《难经》第五十四难完整原文及译文解析
《难经》第五十四难解析:脏病腑病治疗难易的生克之辨
《难经》第五十四难讨论了脏病、腑病治疗难易的判断方法,即按相生的关系传变,则病浅易治;按相克的关系传变,则病深难治。
一、《难经》第五十四难原文
五十四难曰:藏病难治,府病易治,何谓也?
然:藏病所以难治者,传其所胜也;府病易治者,传其子也。与七传、间藏同法也。
二、《难经》第五十四难译文
第五十四问:脏的病变比较难治,腑的病变容易治疗,这是怎么一回事呢?
答:脏的病变之所以难治,是因为传变到它所克制的一脏;腑的病变容易治疗的原因,是因为传变到它相生的一腑,即子腑。传变的规律与前面所讲的”七传”、”间藏”是一致的。
三、《难经》第五十四难深度解析
1. 疾病按生克规律传变治疗的难易
本难明确提出了一个重要的临床规律:
- 脏病难治:因为脏病易传其所胜(按相克规律传变)
- 腑病易治:因为腑病易传其子(按相生规律传变)
这一论断与第五十三难”七传者死,间藏者生”的理论一脉相承,共同构成了中医五脏传变与预后判断的完整体系。
然而,临床实际情况更为复杂:
理论补充:
本难只提到脏病传其所克难治,腑病传其所生易治。那么,脏病会不会传其所生,而腑病又会不会传其所克?答案是肯定的。其实,本难所要表达的中心意思是,病传相克则难治,病传相生则易治。因此,本难言外之意也就有:脏病若按相生的关系传变,则易治;腑病若按相克的关系传变,则难治。当然,这种规律仅仅是决定治疗难易程度的一个方面,在临床上疾病治疗的难易是受多方面影响的,所以应综合加以考虑。
2. 《难经》中的生克辨证防治体系
以五行生克规律为指导的辨证防治观,在《难经》得到了系统而深入的运用,形成了一个完整的理论体系:
(1)生理上的五行配属
- 五脏六腑具有五行属性
- 人身的经脉及俞穴都具有五行属性
- 经脉腧穴之间存在相生相克关系
如第66难说:”阴井木,阳井金;阴荥火,阳荥水;阴俞土,阳俞木;阴经金,阳经火;阴合水,阳合土。阴阳皆不同。”指出十二经的井、荥、俞、经、合诸穴各具五行属性,而六阴经与六阳经互不相同。
(2)病理上的传变规律
- 疾病发生有本脏本经受邪而生,也有它脏它经传变而得
- 按相克关系”传其所胜”(第七传)
- 按相生关系”母子相传”(间藏)
- 母病及子、子病犯母
- 传其所胜、传其所不胜
(3)诊断上的预后判断
第24难根据五行相胜之理,论述经脉气绝的病情加重,甚至死亡,多在其所不胜之时日:
– “足少阴气绝,……戊日笃,己日死”
– “足太阴气绝,……甲日笃,乙日死”
– “足厥阴气绝,……庚日笃,辛日死”
– “手太阴气绝,……丙日笃,丁日死”
– “手少阴气绝,……壬日笃,癸日死”
(4)治疗上的补泻法则
- 第69难:”实则泻其子,虚则补其母”
– 凡由它脏它经传变而病者,取母经或子经的腧穴
– 例如手少阴心属火,病实则泻其子经足太阴脾;病虚则补其母经足厥阴肝 - 第79难:”迎而夺之者,泻其子也;随而济之者,补其母也。”
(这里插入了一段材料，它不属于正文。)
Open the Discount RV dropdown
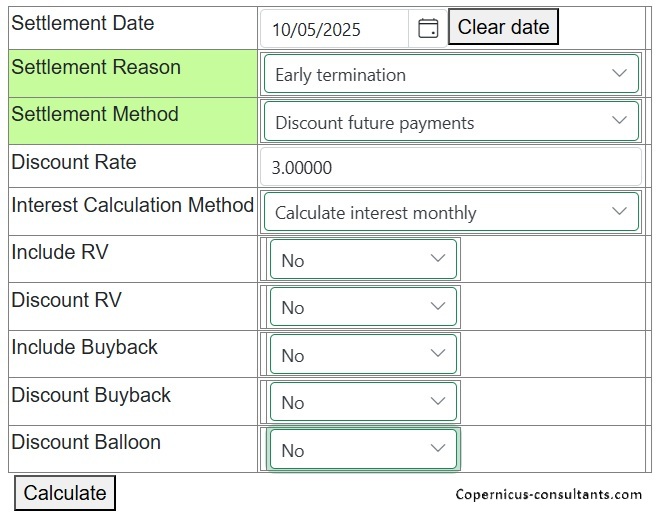The height and width of the screenshot is (516, 662). [363, 307]
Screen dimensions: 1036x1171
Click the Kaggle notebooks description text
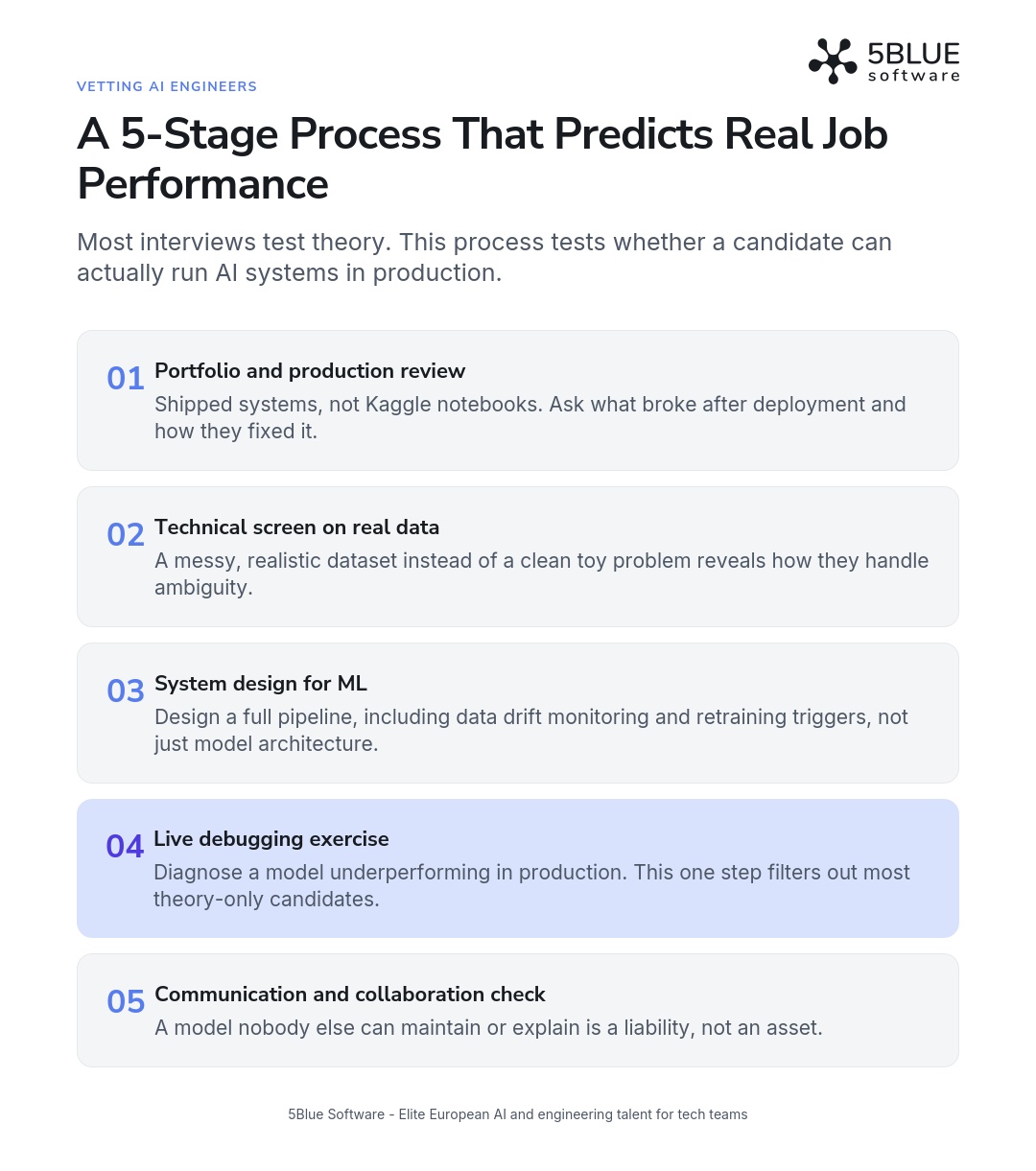530,418
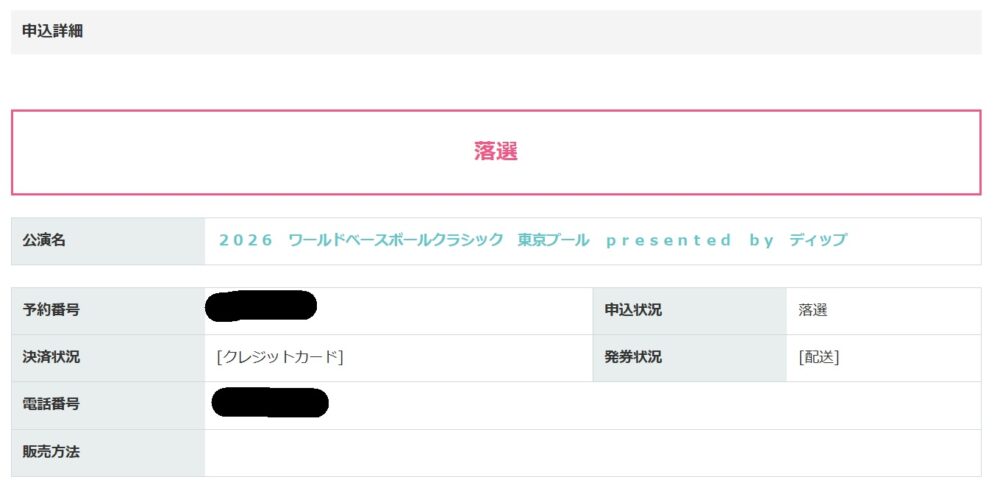Click the 予約番号 label cell
Viewport: 1000px width, 496px height.
[x=52, y=310]

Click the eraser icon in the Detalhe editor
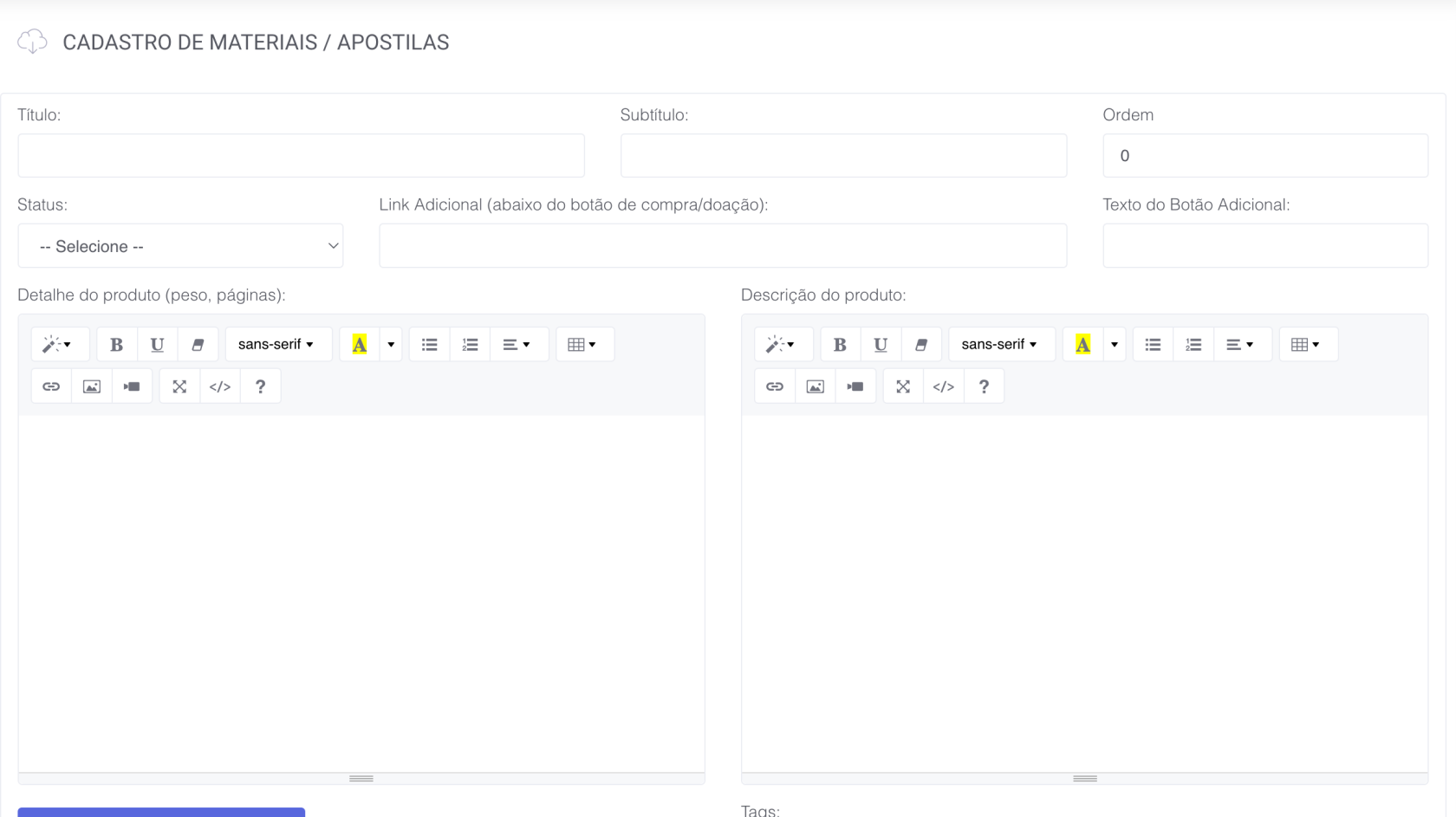click(198, 345)
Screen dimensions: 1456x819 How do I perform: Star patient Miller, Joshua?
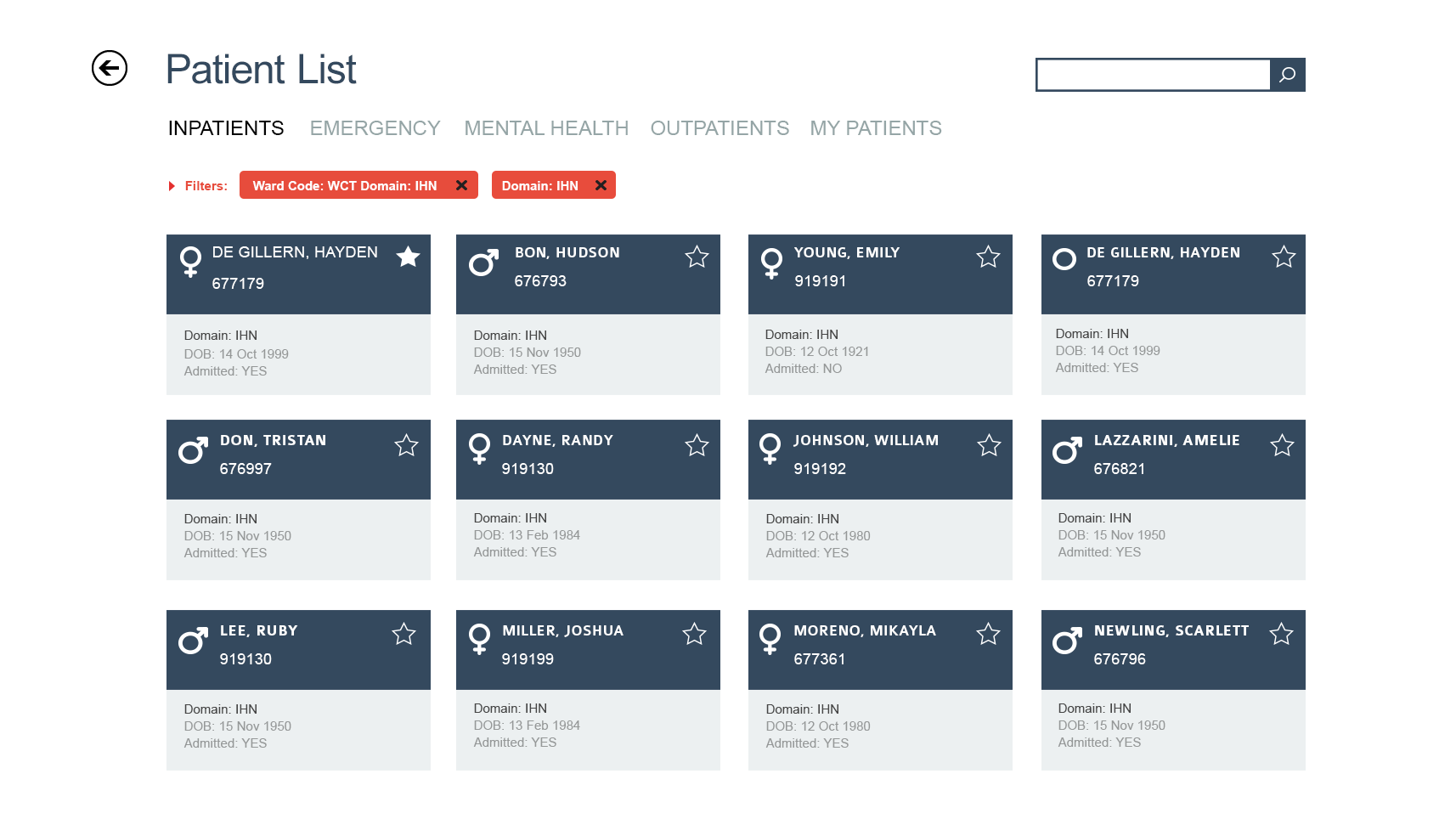tap(694, 634)
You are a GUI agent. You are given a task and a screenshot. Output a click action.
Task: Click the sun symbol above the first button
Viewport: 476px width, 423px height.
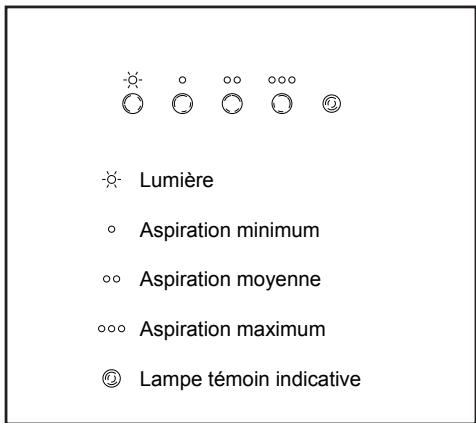click(133, 80)
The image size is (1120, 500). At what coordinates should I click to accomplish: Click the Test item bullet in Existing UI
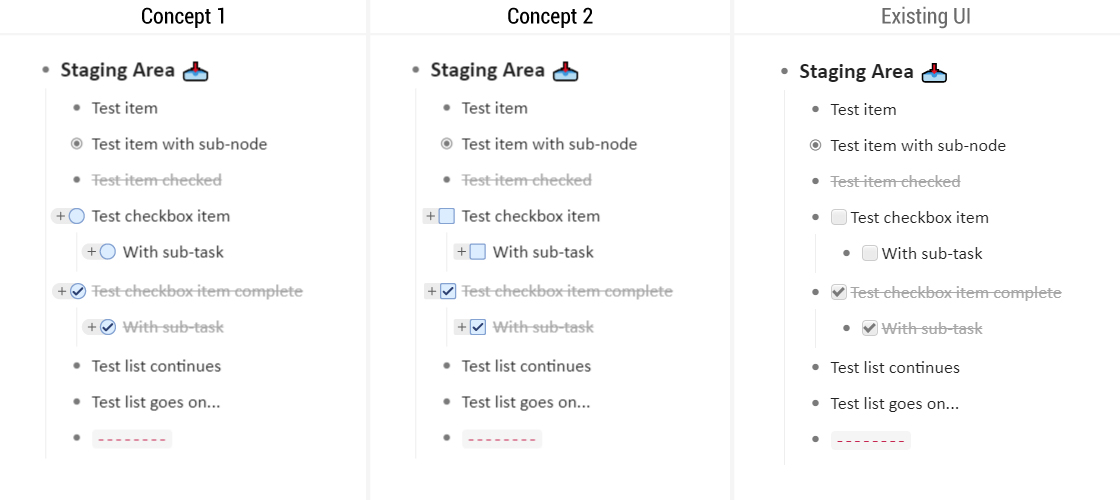[x=815, y=109]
– 凡”正经自病,不中他邪者”,则取本经的母穴或子穴
3. 治未病思想的系统化
第77难提出了中医预防医学的核心思想:
“所谓治未病者,见肝之病,则知肝当传之与脾,故先实其脾气,无令得受肝之邪,故曰治未病焉。”
这一论断:
- 建立了基于五行相克关系的疾病传变预测模型
- 提出了”先实其脾气”的预防性治疗原则
- 创立了”肝病实脾”的经典治疗范例
- 确立了中医”治未病”思想的具体实施路径
4. 临床应用的现代价值
(1)慢性病管理中的应用
- 肝病治疗:根据”见肝之病,知肝传脾”理论,在治疗肝病时兼顾健脾,防止疾病传变
- 肾病防治:肾(水)病易传心(火),在治疗肾病时注意清心火,防止心肾同病
(2)治疗策略的选择
- 当疾病按相生规律传变时,可采取相对温和的治疗方法
- 当疾病按相克规律传变时,需采取更为积极的干预措施
(3)预后判断的参考
- 脏病初期若能控制在相生传变范围内,预后较好
- 腑病若出现相克传变征象,需警惕病情加重
5. 理论局限与现代认识
(1)相对性认识
五行生克规律是指导临床的重要理论工具,但并非绝对法则。临床实践中应结合具体病情、患者体质、病程阶段等多种因素综合判断。
(2)动态观察
疾病的传变是一个动态过程,可能随着治疗干预、患者体质变化等因素而发生改变,需密切观察,及时调整治疗方案。
(3)整体观念
在运用生克规律时,不能忽视中医的整体观念,需将局部病变与全身状况相结合进行分析。
结语
《难经》第五十四难虽篇幅简短,却深刻揭示了脏病腑病治疗难易的本质规律。这一理论不仅与第五十三难的传变预后理论相呼应,更与《难经》中系统构建的五行生克辨证体系紧密相连。从生理配属到病理传变,从诊断预判到治疗法则,再到”治未病”的预防思想,五行生克规律在《难经》中已经形成了一个完整、系统的理论框架。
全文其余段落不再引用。